** 本文 **
* * *
「 ロシアの革命 」

 松田道雄『カラー版 世界の歴史 22 ロシアの革命』河出書房新社1970年初版を読んだ。 これは、荒川洋治『本を読む前に』、「この場を借りて」で紹介していた『ロシアの革命』の 「あとがき」がオモシロカッタから。荒川洋治曰く。

《 その「あとがき」も、またとないもの。 》

 たしかめたが、間違いなかった。その冒頭。

《 「ロシアの革命」などという本をかかねばならなかったのを、まったく不運だと 思っている。 》

《 リタイアード・ドクターがこんな本をかかねばならなくなったのは、マルクス主義を 本職としている学者たちが「ロシアの革命」をかかなかったせいだ。この本をかいたあとで 感じるのは被害感だけだ。 》

 引用を終えて荒川洋治は書いている。

《 でもそれだけに、本の内容は弱気なスペシャリストには書けないものとなった。 》

 ロシア革命ではなく、「ロシアの革命」。「の」が入ることで歴史の幅がぐーんと広がる。 1828年、二人の少年のエピソードから語り起こされる。ロシア革命が成功するまでには、 革命家たちの永い苦闘の歴史があった。革命前も革命後も死屍累々。記述は1940年のトロツキー 暗殺で終わる。裏切られた革命。権力の奪い合いと保身の醜さ。
 この本の特徴は、ロシアの革命家群像を描いていることだろう。視野を広げれば、貧困農民と 労働者、それに対立する貴族、ブルジョアの構成比率といった数字が表記されていない。 国家の全体像が見えてこない。その辺の記述があれば、ロシアの革命というものがより立体的に 理解できた気がする。そこまでを著者に求めるのは酷というものかも。筆致は冷静にして平易。 目配りが効いている。分りにくい箇所はあるにはあるが、複雑怪奇なロシアの政治世界をよくぞ 簡明にまとめた、と労をねぎらいたい。
* * *
** 提供資料 **
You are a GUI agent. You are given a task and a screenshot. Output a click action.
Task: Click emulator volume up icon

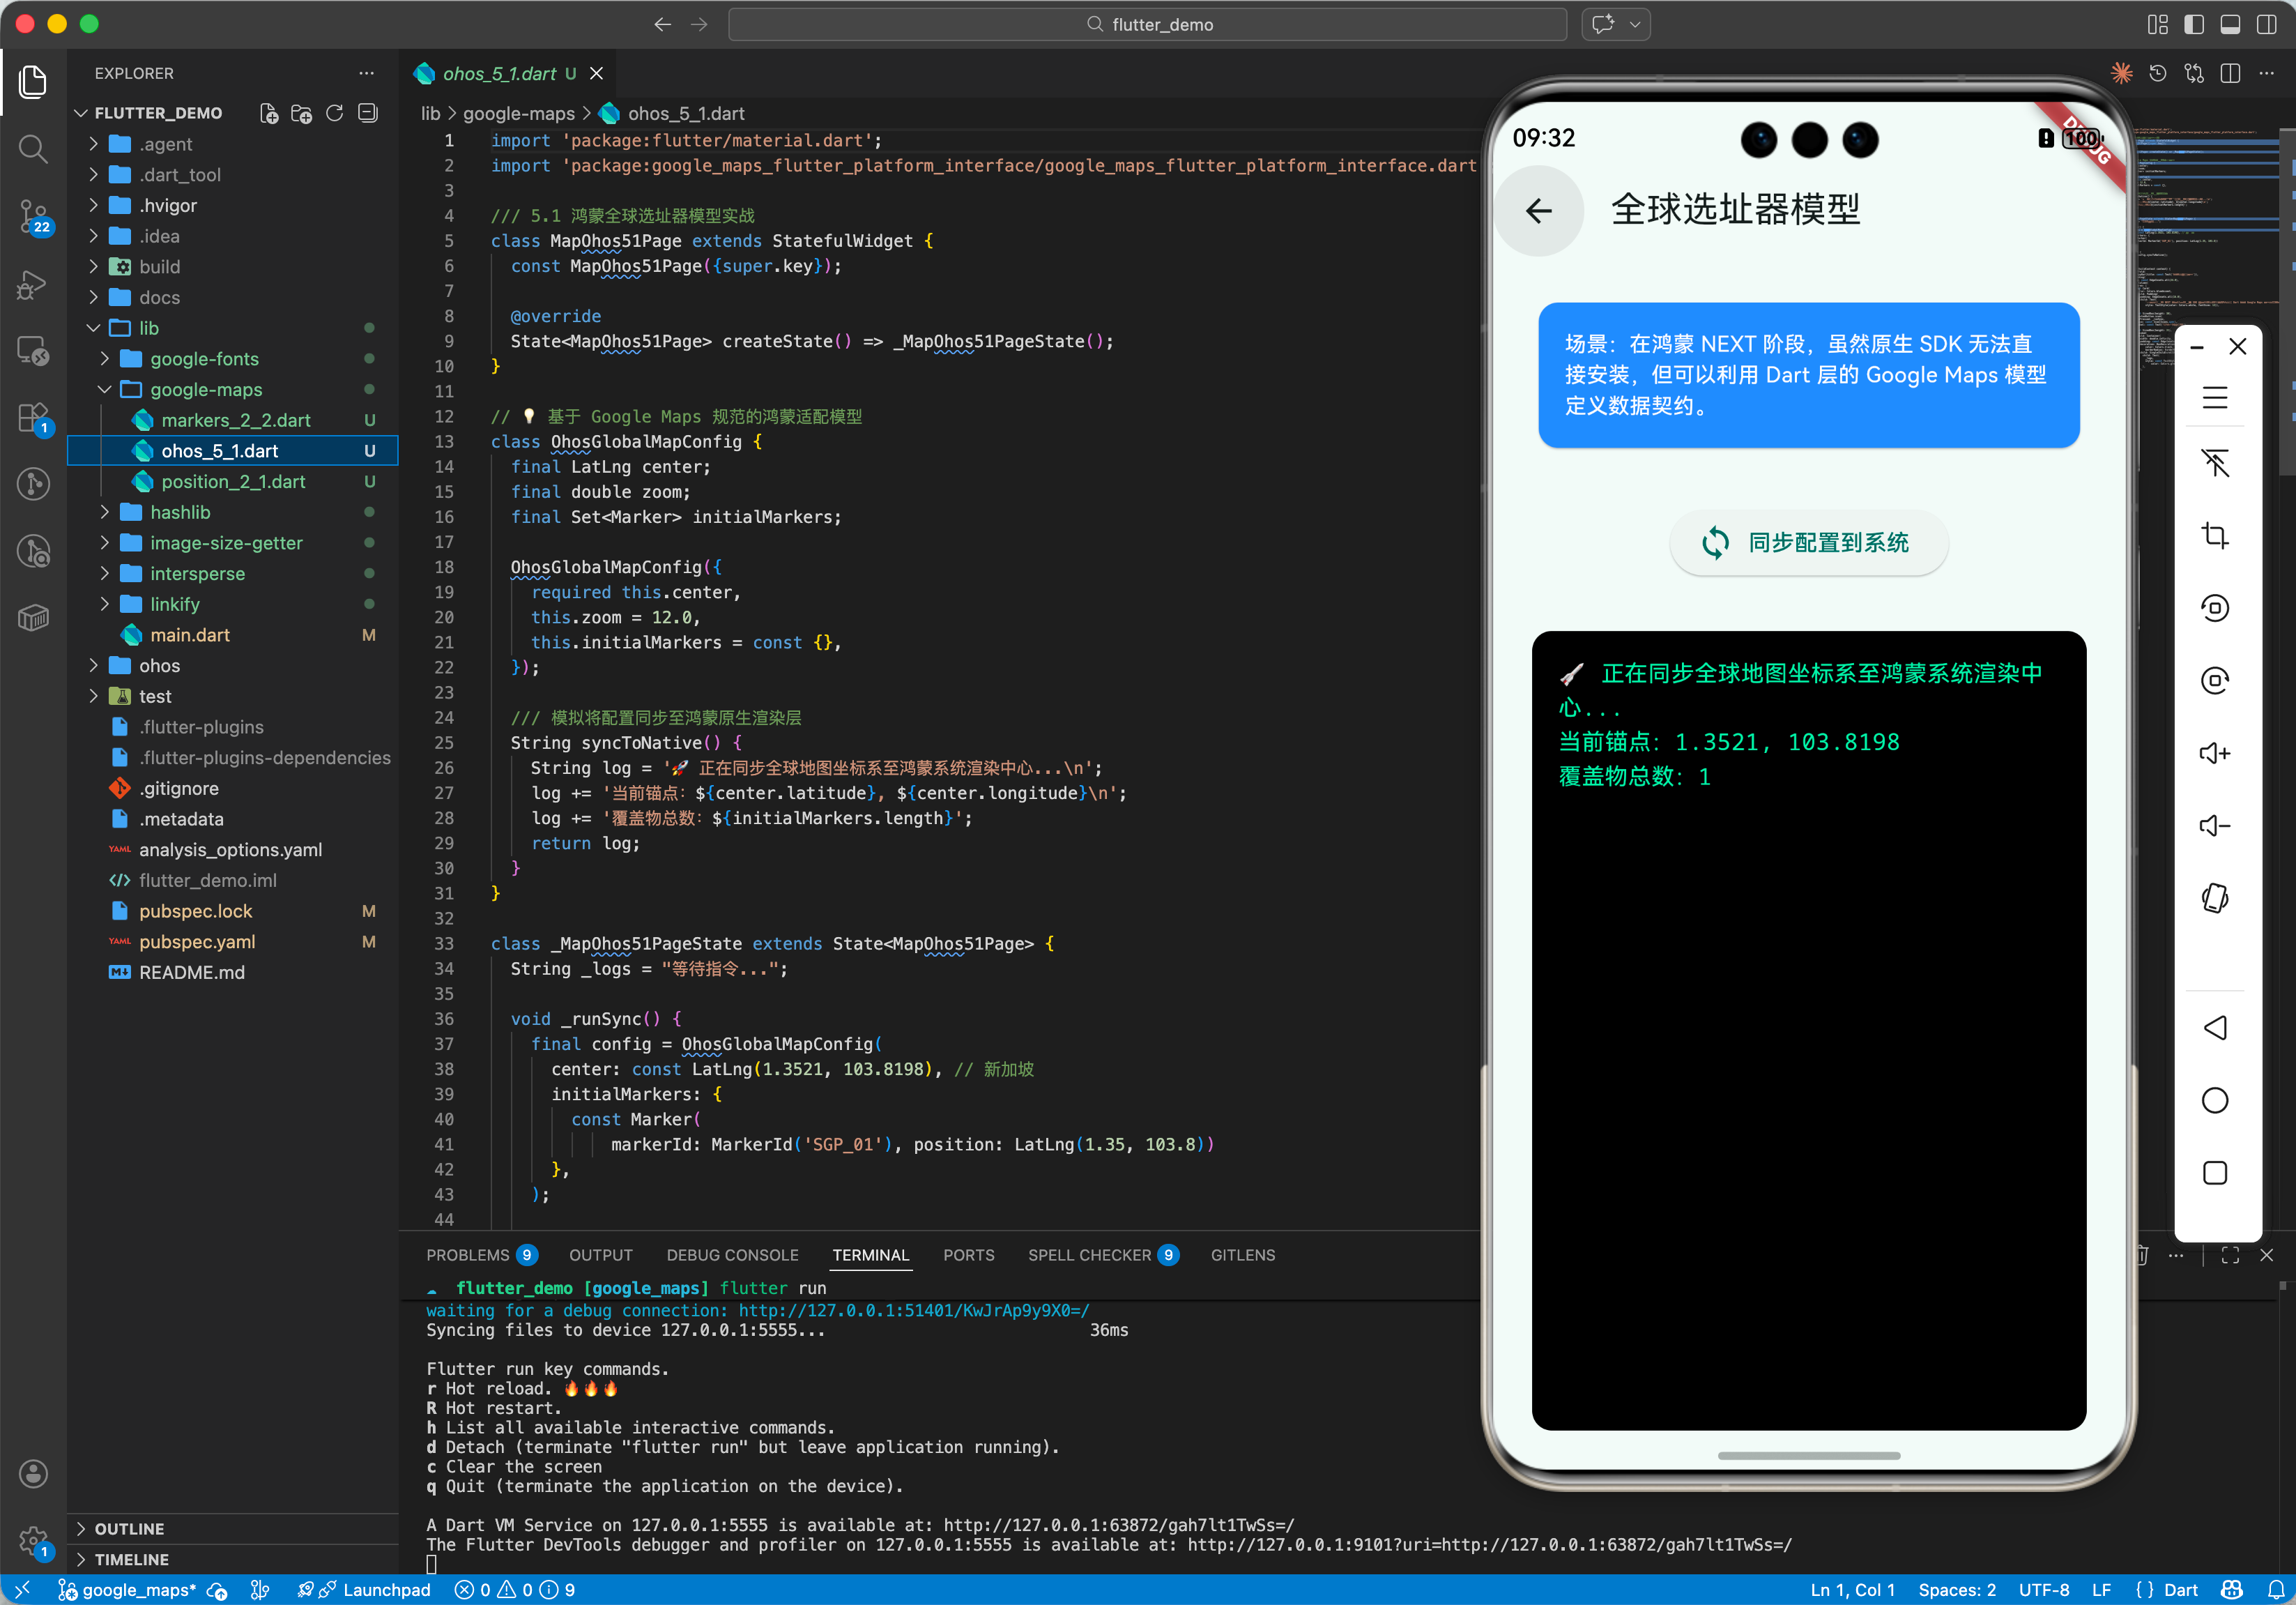click(x=2214, y=753)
* * *
** 課題の内容 **
本文のうち、「たしかめたが、間違いなかった。その冒頭。」で始まり「引用を終えて荒川洋治は書いている。」まで続く部分を、一字一句変えずに書き出してください。

** 解答 **
たしかめたが、間違いなかった。その冒頭。

《 「ロシアの革命」などという本をかかねばならなかったのを、まったく不運だと 思っている。 》

《 リタイアード・ドクターがこんな本をかかねばならなくなったのは、マルクス主義を 本職としている学者たちが「ロシアの革命」をかかなかったせいだ。この本をかいたあとで 感じるのは被害感だけだ。 》

 引用を終えて荒川洋治は書いている。